At any rate - much more important than learning the minutia of C is learning to get things done. If you are passionate about writing some OS you don't need to be taught - you would already know or be learning. It costs nothing but time...
Well, it got me on the pointer arithmetic questions. I remembered that C automatically handles pointer arithmetic (multiplying by sizeof(type)), however:
Question 2: I didn't think that x+1 would be interpreted as a pointer for some reason, so I guessed 0x7fffdfbf7f01. Wrong.
Question 4: I incorrectly thought that what I remembered about pointer arithmetic would apply here. 1 * sizeof(int) = 0x04, so I guessed 0x7fffdfbf7f04. Wrong.
I don't work in C professionally, but I'd like to not forget things. My error in question 2 shows forgetfulness, and my error in question 4 is from not ever completely mastering every nook & cranny in C.
On 64-bit machines, int is typically 4 bytes. Longs are typically 8 bytes. But if you really need to assume a certain length, use the typedefs from ctype.h. (For example, if you wanted a 4 byte signed integer, you would say int32_t. An 8 byte unsigned integer would be uint64_t.)
The third answer's explanation could be better than whats given :
" That is, whenever an array appears in an expression, the compiler implicitly generates a pointer to the array's first element, just as if the programmer had written &a[0] "
If we could turn pedantry into electrical power, geeks on the internet could power the planet forever.
The takeaway summed the point up nicely although everyone's arguing over sizeof(int). Sure, there are cases when sizeof(int) is not 4 but that's not the point of the exercise. If you solved believing it was 8, you'd still be correct in my opinion.
I'm reminded of so many great articles with comments like "it's you're and not your"
Ignoring the sizeof(int) could be 4, one can code a 64-bit application that uses 32-bit pointers - yes it's rare - but in reality it's a 64-bit application, but just having small pointers - it's called the x32 abi (heh, and I read about it first here from this forum)
I got all right except 2 because I thought that sizeof(int)==8 on 64 bit systems.
Array vs. pointer is one of the more advanced interview questions I like to use to probe C knowledge. I don't actually expect any correct answers, just the knowledge that array != pointer.
I am a java programmer and got the first and the last answer correct and the last answer only because the explanation of the second and third one were good enough to understand the last one.

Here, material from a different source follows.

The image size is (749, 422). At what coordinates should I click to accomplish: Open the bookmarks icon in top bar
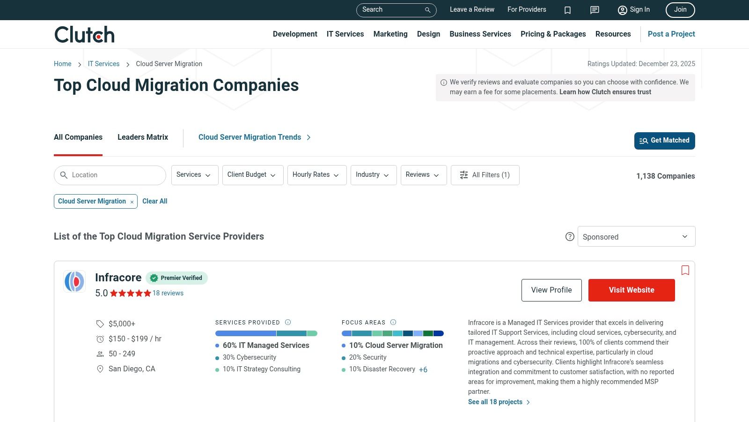click(x=567, y=10)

In my humble opinion the only challenge here is guessing what sizeof(int) the author had in mind. A mild challenge would be asking about something that is not a part of the pointer arithmetic basics such as a[i] === i[a] and obfuscating a bit (e.g. "const char* i[] = {"Hello","world"}; char c = (2&*i[1])["Hello world"]; what is c? The guess about character encoding is as good as the guess about sizeof(int)).
I'm pretty sure the code is undefined once you do x+1 (that is, treat an array like a pointer). Arrays are auto-converted to pointers in, for example, function calls, but until that is done doing arithmetic on them is undefined.
From the near-final draft of the C99 standard I happen to have sitting around:
"Except when it is the operand of the sizeof operator or the unary & operator, or is a string literal used to initialize an array, an expression that has type ‘‘array of type’’ is converted to an expression with type ‘‘pointer to type’’ that points to the initial element of the array object and is not an lvalue. If the array object has register storage class, the behavior is undefined."
In short, the moment you write a variable of array type and it's not one of those very limited cases, it immediately becomes a pointer to the first element. x+1 is completely valid.